Excerpted records:
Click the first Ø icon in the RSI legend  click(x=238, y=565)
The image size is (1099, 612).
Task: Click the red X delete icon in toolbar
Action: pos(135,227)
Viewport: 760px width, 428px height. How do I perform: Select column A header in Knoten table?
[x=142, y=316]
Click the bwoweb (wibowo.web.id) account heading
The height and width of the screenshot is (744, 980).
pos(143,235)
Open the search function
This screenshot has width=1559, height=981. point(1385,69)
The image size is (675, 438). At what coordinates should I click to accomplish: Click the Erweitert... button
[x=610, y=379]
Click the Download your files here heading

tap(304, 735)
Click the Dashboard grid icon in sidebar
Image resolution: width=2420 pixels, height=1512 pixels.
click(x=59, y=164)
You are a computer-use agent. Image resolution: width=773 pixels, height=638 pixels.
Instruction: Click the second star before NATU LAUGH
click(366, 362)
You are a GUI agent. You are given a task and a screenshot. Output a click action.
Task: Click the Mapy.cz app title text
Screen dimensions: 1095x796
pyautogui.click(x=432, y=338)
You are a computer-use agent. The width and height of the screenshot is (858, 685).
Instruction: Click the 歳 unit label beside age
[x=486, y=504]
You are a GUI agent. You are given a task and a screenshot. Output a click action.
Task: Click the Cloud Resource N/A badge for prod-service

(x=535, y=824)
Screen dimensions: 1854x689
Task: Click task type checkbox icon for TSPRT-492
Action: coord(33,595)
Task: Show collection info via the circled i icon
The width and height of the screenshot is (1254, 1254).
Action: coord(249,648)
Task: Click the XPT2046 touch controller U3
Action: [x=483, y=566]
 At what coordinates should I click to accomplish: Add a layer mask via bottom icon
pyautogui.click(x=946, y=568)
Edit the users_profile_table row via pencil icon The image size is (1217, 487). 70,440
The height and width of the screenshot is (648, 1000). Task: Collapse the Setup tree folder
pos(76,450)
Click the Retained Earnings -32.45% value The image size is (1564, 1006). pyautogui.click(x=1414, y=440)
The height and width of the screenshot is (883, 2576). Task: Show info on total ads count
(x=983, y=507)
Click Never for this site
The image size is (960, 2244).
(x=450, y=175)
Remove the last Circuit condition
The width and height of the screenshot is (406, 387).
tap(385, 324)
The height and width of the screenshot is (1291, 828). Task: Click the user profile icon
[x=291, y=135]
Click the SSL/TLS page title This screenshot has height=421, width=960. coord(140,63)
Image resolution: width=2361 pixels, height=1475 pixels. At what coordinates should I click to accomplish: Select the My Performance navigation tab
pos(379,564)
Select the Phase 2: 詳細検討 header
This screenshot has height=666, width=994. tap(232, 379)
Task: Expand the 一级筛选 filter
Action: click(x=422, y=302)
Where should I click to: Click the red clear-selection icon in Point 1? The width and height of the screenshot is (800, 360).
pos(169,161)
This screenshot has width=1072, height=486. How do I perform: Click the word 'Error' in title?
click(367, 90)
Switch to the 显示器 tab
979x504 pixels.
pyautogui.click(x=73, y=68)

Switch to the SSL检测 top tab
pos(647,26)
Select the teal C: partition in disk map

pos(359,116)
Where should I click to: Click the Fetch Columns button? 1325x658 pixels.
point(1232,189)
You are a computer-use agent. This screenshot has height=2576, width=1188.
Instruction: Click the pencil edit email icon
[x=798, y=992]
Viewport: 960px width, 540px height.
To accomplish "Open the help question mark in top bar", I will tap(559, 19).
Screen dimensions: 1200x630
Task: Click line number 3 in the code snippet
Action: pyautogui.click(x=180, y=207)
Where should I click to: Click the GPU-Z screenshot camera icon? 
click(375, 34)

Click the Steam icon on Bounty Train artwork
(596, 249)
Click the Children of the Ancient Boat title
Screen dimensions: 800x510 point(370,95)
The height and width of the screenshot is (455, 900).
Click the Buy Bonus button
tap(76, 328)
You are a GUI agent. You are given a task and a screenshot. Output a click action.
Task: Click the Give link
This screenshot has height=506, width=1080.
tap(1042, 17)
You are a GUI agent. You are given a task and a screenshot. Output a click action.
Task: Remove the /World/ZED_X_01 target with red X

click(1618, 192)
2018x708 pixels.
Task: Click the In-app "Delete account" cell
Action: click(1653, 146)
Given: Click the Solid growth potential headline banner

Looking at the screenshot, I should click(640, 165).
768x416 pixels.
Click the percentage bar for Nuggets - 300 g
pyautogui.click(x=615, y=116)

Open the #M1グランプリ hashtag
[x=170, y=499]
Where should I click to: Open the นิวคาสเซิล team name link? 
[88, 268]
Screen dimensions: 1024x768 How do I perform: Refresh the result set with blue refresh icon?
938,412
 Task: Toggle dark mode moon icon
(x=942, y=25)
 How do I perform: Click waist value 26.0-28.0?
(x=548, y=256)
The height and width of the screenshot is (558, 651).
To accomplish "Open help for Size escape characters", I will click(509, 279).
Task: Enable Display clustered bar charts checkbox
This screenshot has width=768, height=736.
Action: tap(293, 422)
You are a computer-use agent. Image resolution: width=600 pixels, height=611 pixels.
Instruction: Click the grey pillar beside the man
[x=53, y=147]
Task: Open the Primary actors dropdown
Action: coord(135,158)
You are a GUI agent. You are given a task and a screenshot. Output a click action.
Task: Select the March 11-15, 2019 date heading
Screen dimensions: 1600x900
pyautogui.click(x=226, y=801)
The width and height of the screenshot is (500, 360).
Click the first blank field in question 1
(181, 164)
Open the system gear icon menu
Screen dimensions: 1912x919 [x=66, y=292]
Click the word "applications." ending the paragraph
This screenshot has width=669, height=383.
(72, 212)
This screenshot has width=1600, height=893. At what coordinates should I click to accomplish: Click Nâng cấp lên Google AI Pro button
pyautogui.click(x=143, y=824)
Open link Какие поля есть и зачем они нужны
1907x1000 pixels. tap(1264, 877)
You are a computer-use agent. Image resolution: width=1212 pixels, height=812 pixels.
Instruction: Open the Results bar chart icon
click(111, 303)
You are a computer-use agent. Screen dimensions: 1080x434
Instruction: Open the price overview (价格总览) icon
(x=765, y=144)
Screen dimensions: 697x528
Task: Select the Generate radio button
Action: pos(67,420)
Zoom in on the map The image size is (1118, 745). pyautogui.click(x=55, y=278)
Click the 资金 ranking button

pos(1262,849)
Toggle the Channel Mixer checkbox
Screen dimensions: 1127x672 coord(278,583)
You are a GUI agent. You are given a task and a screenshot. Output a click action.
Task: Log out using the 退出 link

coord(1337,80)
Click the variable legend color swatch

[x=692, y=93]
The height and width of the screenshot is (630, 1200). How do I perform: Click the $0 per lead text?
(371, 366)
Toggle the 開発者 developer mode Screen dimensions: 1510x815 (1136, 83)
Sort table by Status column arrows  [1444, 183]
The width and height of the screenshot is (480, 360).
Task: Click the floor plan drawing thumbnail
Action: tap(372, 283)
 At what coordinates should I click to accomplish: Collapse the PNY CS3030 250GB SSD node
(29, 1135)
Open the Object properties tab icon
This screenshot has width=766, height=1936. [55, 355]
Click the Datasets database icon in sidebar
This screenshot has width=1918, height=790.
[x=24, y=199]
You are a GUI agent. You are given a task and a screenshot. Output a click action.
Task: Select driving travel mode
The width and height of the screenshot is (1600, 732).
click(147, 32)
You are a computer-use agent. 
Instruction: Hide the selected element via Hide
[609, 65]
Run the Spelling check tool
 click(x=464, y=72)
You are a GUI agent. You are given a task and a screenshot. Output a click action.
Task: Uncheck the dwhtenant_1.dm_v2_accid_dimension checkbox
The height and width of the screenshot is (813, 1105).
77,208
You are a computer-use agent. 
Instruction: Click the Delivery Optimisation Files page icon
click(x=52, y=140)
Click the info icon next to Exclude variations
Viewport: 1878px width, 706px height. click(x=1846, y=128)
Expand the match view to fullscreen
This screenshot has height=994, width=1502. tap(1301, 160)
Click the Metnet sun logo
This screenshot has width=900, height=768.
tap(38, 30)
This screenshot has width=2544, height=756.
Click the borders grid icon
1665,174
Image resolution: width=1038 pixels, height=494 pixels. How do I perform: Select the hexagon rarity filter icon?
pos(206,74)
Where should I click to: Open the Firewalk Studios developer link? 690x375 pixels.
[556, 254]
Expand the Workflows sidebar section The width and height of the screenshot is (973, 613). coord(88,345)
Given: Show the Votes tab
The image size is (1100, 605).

Problem requirements:
Can you repeat, word for word, every line above from the one containing "Open the search function" down to the one containing "Click the SSL/TLS", including both?

Result:
Open the search function
This screenshot has width=1559, height=981. point(1385,69)
The image size is (675, 438). At what coordinates should I click to accomplish: Click the Erweitert... button
[x=610, y=379]
Click the Download your files here heading

tap(304, 735)
Click the Dashboard grid icon in sidebar
Image resolution: width=2420 pixels, height=1512 pixels.
click(x=59, y=164)
You are a computer-use agent. Image resolution: width=773 pixels, height=638 pixels.
Instruction: Click the second star before NATU LAUGH
click(366, 362)
You are a GUI agent. You are given a task and a screenshot. Output a click action.
Task: Click the Mapy.cz app title text
Screen dimensions: 1095x796
pyautogui.click(x=432, y=338)
You are a computer-use agent. The width and height of the screenshot is (858, 685).
Instruction: Click the 歳 unit label beside age
[x=486, y=504]
You are a GUI agent. You are given a task and a screenshot. Output a click action.
Task: Click the Cloud Resource N/A badge for prod-service

(x=535, y=824)
Screen dimensions: 1854x689
Task: Click task type checkbox icon for TSPRT-492
Action: coord(33,595)
Task: Show collection info via the circled i icon
The width and height of the screenshot is (1254, 1254).
Action: coord(249,648)
Task: Click the XPT2046 touch controller U3
Action: [x=483, y=566]
 At what coordinates should I click to accomplish: Add a layer mask via bottom icon
pyautogui.click(x=946, y=568)
Edit the users_profile_table row via pencil icon The image size is (1217, 487). 70,440
The height and width of the screenshot is (648, 1000). Task: Collapse the Setup tree folder
pos(76,450)
Click the Retained Earnings -32.45% value The image size is (1564, 1006). pyautogui.click(x=1414, y=440)
The height and width of the screenshot is (883, 2576). Task: Show info on total ads count
(x=983, y=507)
Click Never for this site
The image size is (960, 2244).
(x=450, y=175)
Remove the last Circuit condition
The width and height of the screenshot is (406, 387).
tap(385, 324)
The height and width of the screenshot is (1291, 828). Task: Click the user profile icon
[x=291, y=135]
Click the SSL/TLS page title This screenshot has height=421, width=960. coord(140,63)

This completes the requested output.